A Practical Guide towards Performance in Research Code

"Premature optimization is the root of all evil" (Donald Knuth)

We should forget about small efficiencies, say about 97% of the time: premature optimization is the root of all evil. Yet we should not pass up our opportunities in that critical 3%.

  • The most important goal to achieve in programming scientific code to to write code that produces correct output. (My oppinion anyway).
  • Second to that is to write the code fast. That means you need to be able to tap in, debug and verify (intermediate) results as you go along and write your functions.
  • Thirdly the code should be readable as much as possible, because that allows other people and yourself understand it and modify it.
  • Then it should be fast/ efficient

Optimized Code, its fast, but

Optimized code usually does not satisfy the above criteria. Although it might be correct at the end, it takes very long time to write, because

  • debugging tools are not as good
  • code (logic) has arcane structure
  • code is longer (its harder to keep track, make alterations)

Exploiting the benefits of all

Develop in highlevel (e.g.

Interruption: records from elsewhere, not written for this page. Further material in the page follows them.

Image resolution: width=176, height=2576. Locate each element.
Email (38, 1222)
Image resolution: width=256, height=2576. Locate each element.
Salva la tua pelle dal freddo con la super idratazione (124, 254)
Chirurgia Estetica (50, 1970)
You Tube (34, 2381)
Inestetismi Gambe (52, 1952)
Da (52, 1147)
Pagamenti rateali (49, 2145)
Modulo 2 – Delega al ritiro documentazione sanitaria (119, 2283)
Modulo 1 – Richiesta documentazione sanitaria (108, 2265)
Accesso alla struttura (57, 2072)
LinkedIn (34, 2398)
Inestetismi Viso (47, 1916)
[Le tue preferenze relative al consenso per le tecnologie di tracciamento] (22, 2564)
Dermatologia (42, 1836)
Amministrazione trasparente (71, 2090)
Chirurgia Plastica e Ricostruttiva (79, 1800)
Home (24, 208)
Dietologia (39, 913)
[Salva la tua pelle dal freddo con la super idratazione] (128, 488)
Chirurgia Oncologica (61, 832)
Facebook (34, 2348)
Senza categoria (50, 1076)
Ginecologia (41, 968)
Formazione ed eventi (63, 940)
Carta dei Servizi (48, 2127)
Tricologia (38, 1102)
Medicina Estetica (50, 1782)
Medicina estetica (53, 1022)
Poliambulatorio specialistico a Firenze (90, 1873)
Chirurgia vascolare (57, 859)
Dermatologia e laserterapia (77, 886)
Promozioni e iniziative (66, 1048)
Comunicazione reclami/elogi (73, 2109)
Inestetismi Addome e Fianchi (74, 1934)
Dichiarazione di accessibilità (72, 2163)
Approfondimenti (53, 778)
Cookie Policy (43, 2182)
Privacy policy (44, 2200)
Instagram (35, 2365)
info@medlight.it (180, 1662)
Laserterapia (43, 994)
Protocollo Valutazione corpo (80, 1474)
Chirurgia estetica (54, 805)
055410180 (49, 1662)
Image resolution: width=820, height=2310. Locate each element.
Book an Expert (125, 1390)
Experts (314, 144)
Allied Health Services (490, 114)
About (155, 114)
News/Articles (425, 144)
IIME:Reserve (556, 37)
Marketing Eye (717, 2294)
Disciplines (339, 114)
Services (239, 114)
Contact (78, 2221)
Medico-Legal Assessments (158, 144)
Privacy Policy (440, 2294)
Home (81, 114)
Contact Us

Python, Matlab) -> profile -> optimize only bottlenecks or "embarrassingly parallel/lowlevel"

This part of the tutorial is intented to be a practical approach to the development of efficient code using python.

There are a few benchmarks out there, but they tend to be rather old. An interesting writeup is (because it includes Numba, a relativly new approach)

http://nbviewer.ipython.org/4271861/

Getting started

We load an example image and extract a patch from it. Then we show both.

For this tutorial we are going to compute the first part of the histogram of oriented gradients descriptor. (see http://en.wikipedia.org/wiki/Histogram_of_oriented_gradients)

In [1]:
%pylab inline

import numpy as np
import skimage.data as skiD
import skimage.color as clr
from time import time


img = skiD.lena()
img = clr.rgb2grey(img)

###################
p = img[100:200, 400:]

figure()
imshow(img, cmap='gray')
figure()
imshow(p, cmap='gray')

Welcome to pylab, a matplotlib-based Python environment [backend: module://IPython.kernel.zmq.pylab.backend_inline].
For more information, type 'help(pylab)'.

Out[1]:
<matplotlib.image.AxesImage at 0x3948e50>

Naive Numpy Implementation

For this naive histogram of oriented gradients (HOG) implementation we compute

  • gradient in x and y direction
  • magnitude and angle of the gradient
  • discretize the gradient angle
  • summing up the magnitudes of all angles in the image
In [2]:
def calcHOGNaive(img, binSize):
    # calculate gradient
    dx, dy = np.gradient(img)
    
    # calculate magnitude of gradient
    mag = np.sqrt(dx ** 2 + dy ** 2).flatten()
    
    # calculate angles and round them into bins
    ## plain angle 0 .. 2pi
    # >>>> angle = np.arctan2(dy, dx) + np.pi)
    ## normalization to 0 .. binSize-0.000000000001
    # >>>> normAngle = angle / (2 * np.pi + np.spacing(10000)) * binSize)
    ## binning and flatting
    # >>>> np.floor(normAngle).flatten()    
    
    ang = (np.floor((np.arctan2(dy, dx) + np.pi) \
            / (2 * np.pi + np.spacing(10000)) * binSize)).flatten()
    
    # initialize histogram
    hog = np.zeros((binSize, ))
    
    # fill histogram
    for i in range(ang.shape[0]):
        hog[ang[i]] += mag[i]
    
    # normalize
    return hog / ang.shape[0]
In [3]:
hog = calcHOGNaive(p, 9)
%timeit calcHOGNaive(p, 9)
10 loops, best of 3: 28.3 ms per loop

Profiling

http://pynash.org/2013/03/06/timing-and-profiling.html

Profile function calls using IPython

In [4]:
%prun -s cumulative calcHOGNaive(p, 9)


Profile lines using line_profiler

https://github.com/certik/line_profiler

Since the function above does not have many function calls and spends the most of the time within itself, we need to analize how long it takes to compute each line.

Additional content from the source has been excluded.